Friday, August 10, 2012

Daihatsu Mira 550cc Engine

Perodua Kancil 660cc is so common in Malaysia, suddenly a customer look for the Daihatsu Mira 550cc cylinder head gasket, the cylinder head gasket is really same with the Kancil 660 cylinder head gasket, the only thing is the bore diameter, whereby the 660cc is about 68mm but the 550cc is about 64mm.

Fact of Mira 550cc EB engine from Wikipedia.
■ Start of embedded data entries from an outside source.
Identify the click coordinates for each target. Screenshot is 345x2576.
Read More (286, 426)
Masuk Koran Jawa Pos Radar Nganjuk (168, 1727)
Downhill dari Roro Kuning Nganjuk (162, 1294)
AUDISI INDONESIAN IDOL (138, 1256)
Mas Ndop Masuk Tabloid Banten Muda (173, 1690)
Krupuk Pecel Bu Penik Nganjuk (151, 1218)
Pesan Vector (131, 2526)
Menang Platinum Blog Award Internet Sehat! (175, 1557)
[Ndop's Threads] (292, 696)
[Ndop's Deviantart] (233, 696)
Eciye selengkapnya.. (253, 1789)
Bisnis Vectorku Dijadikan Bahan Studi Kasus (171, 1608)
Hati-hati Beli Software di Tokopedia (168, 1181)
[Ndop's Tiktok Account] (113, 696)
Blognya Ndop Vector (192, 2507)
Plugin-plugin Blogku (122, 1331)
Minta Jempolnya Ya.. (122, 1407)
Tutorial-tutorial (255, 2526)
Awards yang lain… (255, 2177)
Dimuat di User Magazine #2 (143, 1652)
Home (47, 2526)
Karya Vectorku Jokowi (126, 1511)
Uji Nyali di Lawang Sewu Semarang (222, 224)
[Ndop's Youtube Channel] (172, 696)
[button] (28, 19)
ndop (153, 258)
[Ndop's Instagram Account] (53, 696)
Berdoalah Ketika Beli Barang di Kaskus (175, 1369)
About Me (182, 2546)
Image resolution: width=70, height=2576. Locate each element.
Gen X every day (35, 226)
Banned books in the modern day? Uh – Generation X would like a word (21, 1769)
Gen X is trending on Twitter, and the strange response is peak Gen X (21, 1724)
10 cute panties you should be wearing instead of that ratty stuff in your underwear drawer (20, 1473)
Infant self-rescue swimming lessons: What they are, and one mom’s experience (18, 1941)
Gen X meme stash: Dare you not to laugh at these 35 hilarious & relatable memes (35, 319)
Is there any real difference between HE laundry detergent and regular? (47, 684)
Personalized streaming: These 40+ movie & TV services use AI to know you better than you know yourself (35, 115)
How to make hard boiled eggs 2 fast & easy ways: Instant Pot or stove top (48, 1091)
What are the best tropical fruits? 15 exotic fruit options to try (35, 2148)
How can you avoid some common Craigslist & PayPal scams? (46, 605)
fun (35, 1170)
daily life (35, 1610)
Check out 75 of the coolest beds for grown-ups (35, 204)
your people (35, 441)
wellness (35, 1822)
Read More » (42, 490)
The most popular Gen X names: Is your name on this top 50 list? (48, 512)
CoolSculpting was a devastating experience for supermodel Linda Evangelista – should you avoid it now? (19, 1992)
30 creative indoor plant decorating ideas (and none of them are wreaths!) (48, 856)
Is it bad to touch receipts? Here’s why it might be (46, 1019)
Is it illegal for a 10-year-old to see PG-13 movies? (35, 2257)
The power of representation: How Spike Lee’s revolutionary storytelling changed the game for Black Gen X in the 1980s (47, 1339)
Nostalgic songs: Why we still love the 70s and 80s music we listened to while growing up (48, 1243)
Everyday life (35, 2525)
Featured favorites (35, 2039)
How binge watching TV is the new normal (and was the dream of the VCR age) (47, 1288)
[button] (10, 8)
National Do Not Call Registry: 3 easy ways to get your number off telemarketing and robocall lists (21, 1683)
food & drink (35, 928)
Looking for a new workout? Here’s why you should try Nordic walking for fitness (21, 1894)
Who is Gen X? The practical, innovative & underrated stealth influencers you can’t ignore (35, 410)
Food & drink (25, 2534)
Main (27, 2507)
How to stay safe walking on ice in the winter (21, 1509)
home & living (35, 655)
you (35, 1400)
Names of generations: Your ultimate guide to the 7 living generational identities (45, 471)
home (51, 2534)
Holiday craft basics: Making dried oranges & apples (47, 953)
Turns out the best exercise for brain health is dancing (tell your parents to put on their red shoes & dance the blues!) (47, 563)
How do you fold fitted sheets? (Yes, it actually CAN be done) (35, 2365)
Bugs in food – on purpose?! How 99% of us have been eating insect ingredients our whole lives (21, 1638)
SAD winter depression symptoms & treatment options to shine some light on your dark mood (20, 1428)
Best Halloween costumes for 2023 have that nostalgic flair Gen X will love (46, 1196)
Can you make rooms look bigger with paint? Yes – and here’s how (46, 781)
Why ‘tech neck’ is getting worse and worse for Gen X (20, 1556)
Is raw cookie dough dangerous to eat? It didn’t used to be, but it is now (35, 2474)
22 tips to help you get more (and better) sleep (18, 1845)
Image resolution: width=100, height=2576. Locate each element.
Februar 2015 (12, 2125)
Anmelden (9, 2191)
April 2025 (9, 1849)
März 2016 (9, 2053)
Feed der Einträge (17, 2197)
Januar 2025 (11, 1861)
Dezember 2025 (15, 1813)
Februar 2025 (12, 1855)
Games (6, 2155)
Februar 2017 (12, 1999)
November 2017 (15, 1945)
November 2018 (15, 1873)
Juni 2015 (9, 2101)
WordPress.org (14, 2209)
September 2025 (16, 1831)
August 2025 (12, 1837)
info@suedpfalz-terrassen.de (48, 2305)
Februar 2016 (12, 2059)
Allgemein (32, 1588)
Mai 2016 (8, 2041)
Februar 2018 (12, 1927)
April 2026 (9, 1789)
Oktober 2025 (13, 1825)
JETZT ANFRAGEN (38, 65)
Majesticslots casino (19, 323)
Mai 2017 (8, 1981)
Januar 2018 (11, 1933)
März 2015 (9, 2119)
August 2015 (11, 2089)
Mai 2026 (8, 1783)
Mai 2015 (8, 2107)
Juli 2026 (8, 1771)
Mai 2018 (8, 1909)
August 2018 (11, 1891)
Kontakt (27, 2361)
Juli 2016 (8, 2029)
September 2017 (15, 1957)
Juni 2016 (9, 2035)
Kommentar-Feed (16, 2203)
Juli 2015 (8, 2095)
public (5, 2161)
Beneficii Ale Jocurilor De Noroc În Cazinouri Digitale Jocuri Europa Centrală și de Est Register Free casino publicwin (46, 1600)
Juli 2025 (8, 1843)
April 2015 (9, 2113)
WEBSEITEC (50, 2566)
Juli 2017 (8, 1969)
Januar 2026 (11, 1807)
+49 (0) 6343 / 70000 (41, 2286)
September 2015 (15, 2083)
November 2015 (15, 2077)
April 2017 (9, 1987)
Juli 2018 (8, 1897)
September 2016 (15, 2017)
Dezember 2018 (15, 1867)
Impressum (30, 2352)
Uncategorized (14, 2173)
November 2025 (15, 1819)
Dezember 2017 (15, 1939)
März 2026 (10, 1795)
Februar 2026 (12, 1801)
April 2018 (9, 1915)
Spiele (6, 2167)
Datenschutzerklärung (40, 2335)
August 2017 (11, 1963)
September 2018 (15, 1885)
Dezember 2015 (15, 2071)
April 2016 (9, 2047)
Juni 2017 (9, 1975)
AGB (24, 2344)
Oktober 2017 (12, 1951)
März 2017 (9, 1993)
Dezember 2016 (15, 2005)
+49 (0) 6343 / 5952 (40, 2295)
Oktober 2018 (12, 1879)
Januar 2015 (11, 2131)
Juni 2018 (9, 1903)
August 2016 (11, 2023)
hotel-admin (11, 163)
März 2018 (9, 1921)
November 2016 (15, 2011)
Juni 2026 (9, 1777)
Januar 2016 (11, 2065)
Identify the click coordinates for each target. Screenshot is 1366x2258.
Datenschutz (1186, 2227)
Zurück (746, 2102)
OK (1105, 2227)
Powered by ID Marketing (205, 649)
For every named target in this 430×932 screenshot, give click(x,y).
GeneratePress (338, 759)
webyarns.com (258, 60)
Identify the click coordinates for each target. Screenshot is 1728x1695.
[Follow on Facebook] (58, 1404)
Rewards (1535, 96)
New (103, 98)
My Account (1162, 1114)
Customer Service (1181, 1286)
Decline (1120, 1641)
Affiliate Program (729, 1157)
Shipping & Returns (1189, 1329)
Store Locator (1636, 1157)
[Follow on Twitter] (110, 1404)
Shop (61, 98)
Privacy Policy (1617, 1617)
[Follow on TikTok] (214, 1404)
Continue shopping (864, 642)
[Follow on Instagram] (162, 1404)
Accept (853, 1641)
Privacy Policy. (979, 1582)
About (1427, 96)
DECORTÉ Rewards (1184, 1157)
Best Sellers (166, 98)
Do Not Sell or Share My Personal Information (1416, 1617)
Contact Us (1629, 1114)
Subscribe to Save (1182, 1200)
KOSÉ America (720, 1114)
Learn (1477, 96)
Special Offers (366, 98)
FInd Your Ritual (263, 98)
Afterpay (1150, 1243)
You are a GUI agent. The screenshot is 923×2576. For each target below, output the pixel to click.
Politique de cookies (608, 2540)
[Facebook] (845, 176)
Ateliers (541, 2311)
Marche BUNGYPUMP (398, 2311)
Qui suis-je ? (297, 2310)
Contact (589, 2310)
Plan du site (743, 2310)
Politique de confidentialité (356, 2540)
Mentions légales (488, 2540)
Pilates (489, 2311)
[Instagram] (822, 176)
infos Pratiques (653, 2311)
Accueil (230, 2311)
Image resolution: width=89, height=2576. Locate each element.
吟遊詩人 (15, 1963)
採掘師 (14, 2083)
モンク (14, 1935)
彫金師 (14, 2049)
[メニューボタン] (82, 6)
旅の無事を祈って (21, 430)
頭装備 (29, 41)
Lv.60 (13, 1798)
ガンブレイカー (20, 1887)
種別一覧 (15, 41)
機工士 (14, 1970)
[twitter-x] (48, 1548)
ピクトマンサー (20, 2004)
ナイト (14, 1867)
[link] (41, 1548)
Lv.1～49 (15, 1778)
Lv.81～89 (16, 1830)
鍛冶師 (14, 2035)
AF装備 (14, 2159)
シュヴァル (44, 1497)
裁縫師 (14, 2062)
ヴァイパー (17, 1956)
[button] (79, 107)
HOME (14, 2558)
The EB-series is a 547 cc (0.55 L) version built in Daihatsu's Osaka plant in Japan, meant for their domestic market range of Kei cars. Bore is 62 mm and stroke is 60.5 mm, with a firing order of 1—2—3.Outputs range between 32 PS (24 kW) to 64 PS (47 kW), the maximum allowed for a Kei car. Power claims for the very earliest Mira/Cuore models are in gross rather than net, which explains slight differences in power ratings for the first few years. This engine has not been exported to any great extent, with Daihatsu's export models usually receiving the larger ED and C-series engines.
The EB-series was only ever available with an SOHC valvetrain and two valves per cylinder, as Daihatsu were late to adopt multi-valve technology for their kei car range. However, the EB was available with an IHI turbocharger and intercooler, originally carburetted but later with fuel injection. This is still the only Kei engine to have reached the 64 PS threshold with only two valves per cylinder. There is also a rare supercharged version developed for the Hijet Pickup, to provide extra low-down torque and allow for an air conditioning unit to be fitted and used even when heavily loaded. This engine was also used for an economy version of the Italian Innocenti Mini, until replaced by the later 660 cc EF engine.
The Daihatsu Leeza (often mistranslated as Daihatsu Risa) was a kei car with coupé styling launched in Japan in December 1986. It was taken out of production in August 1993 after having been largely replaced by the Daihatsu Opti of 1992. While having coupé lines, most of the Leezas sold in Japan were technically speaking commercial vehicles (with strapping points and temporary rear seats) to take advantage of ample tax breaks for such vehicles.